Legal Services Commissioner v Mullins  LPT 012 concerned disciplinary proceedings in Queensland against a barrister who had acted on his client’s motor vehicle compensation claim. In pursuing the claim, the client’s solicitor provided a report on his future needs to the defendant’s insurer. This was based on a medical report that the client’s life expectancy was that of a normal 48 year old, reduced by 20% because of his injuries.

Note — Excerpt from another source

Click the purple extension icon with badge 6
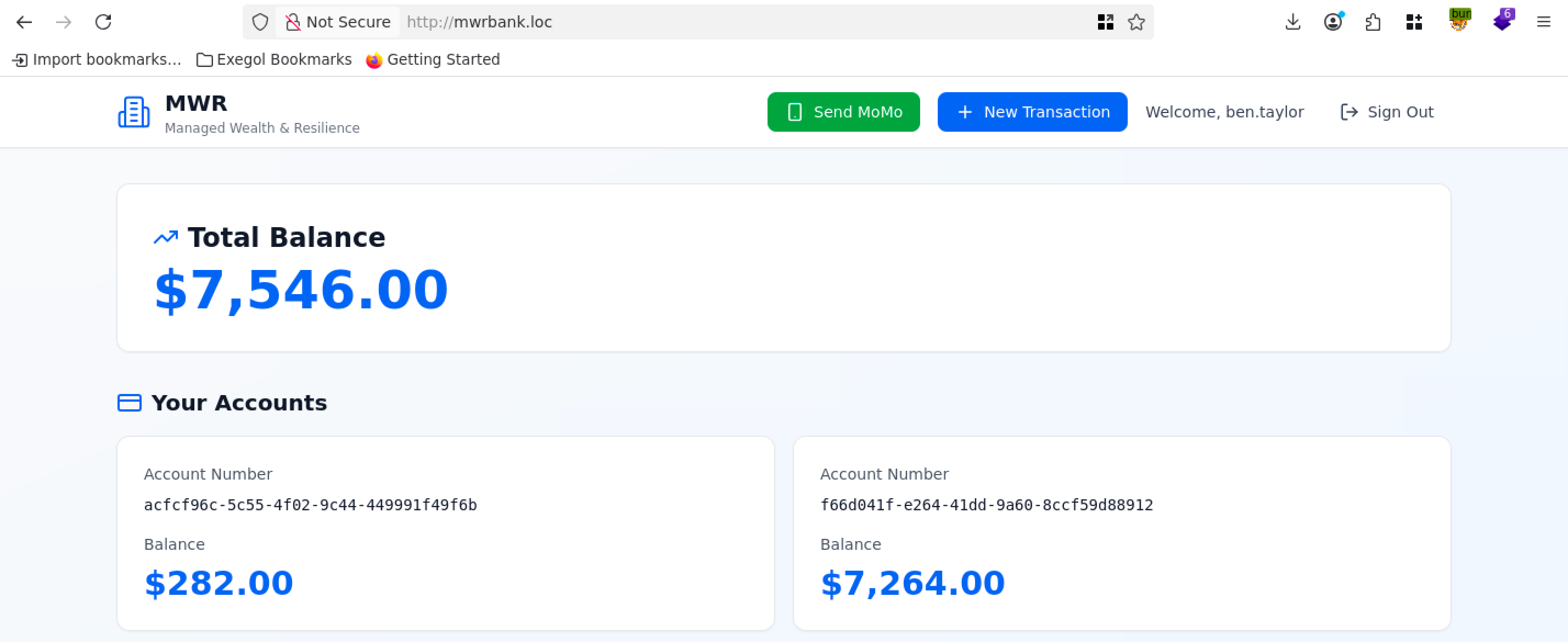 [x=1503, y=21]
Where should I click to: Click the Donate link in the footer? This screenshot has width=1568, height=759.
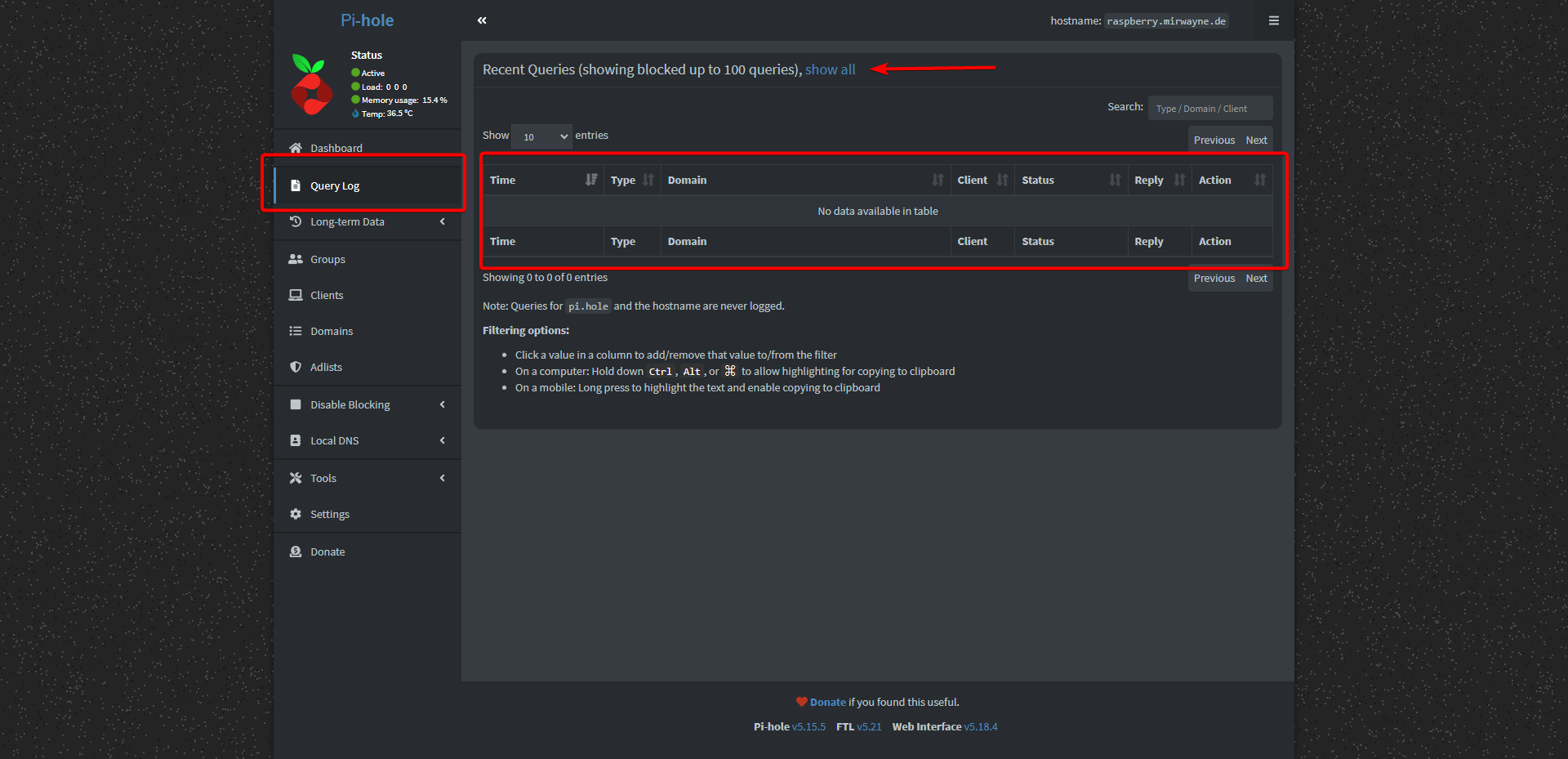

Less than three weeks before the scheduled mediation the client discovered he had cancer and was to receive chemotherapy treatment. The barrister initially thought these facts needed to be disclosed to the insurer before the mediation and the mediation was likely to be adjourned. The client instructed his lawyers not to reveal these facts unless he was legally obliged to do so and he wanted the mediation to proceed. After further consideration the barrister came to the view they were not obliged to disclose the illness at the mediation so long as they did not make positive assertions to mislead the insurer and its lawyers about the client’s life expectancy.
The mediation conference proceeded with no mention of the client’s cancer. The barrister’s outline of argument referred to the damages reports served earlier that assumed a normal life expectancy less 20%. The claim was settled at the mediation.
The Legal Practice Tribunal subsequently found the barrister guilty of professional misconduct. Before the Tribunal, his counsel argued the negotiations were commercial and there was a tacit assumption the parties would rely exclusively on their own information when deciding whether to settle. However, the Tribunal found the barrister intentionally deceived the insurer and its lawyers about the accuracy of the assumption regarding the client’s life expectancy.
The instructing solicitor, who relied on the barrister’s advice, was also found guilty of professional misconduct in Legal Services Commissioner v Garrett  LPT 12.
Victorian practitioners need to be aware that if these facts were transposed to a mediation subject to the Civil Procedure Act, the relevant practitioners would be at risk of breaching their overarching obligations, particularly the obligations to act honestly at all times and not to engage in misleading and deceptive conduct. The conduct could also amount to a contravention of section 18 of the Australian Consumer Law.
The client’s lawyers should have sought his instructions to disclose the new facts relevant to the assumption about life expectancy. If the client had refused to agree to such disclosure, his lawyers would have been obliged to cease acting.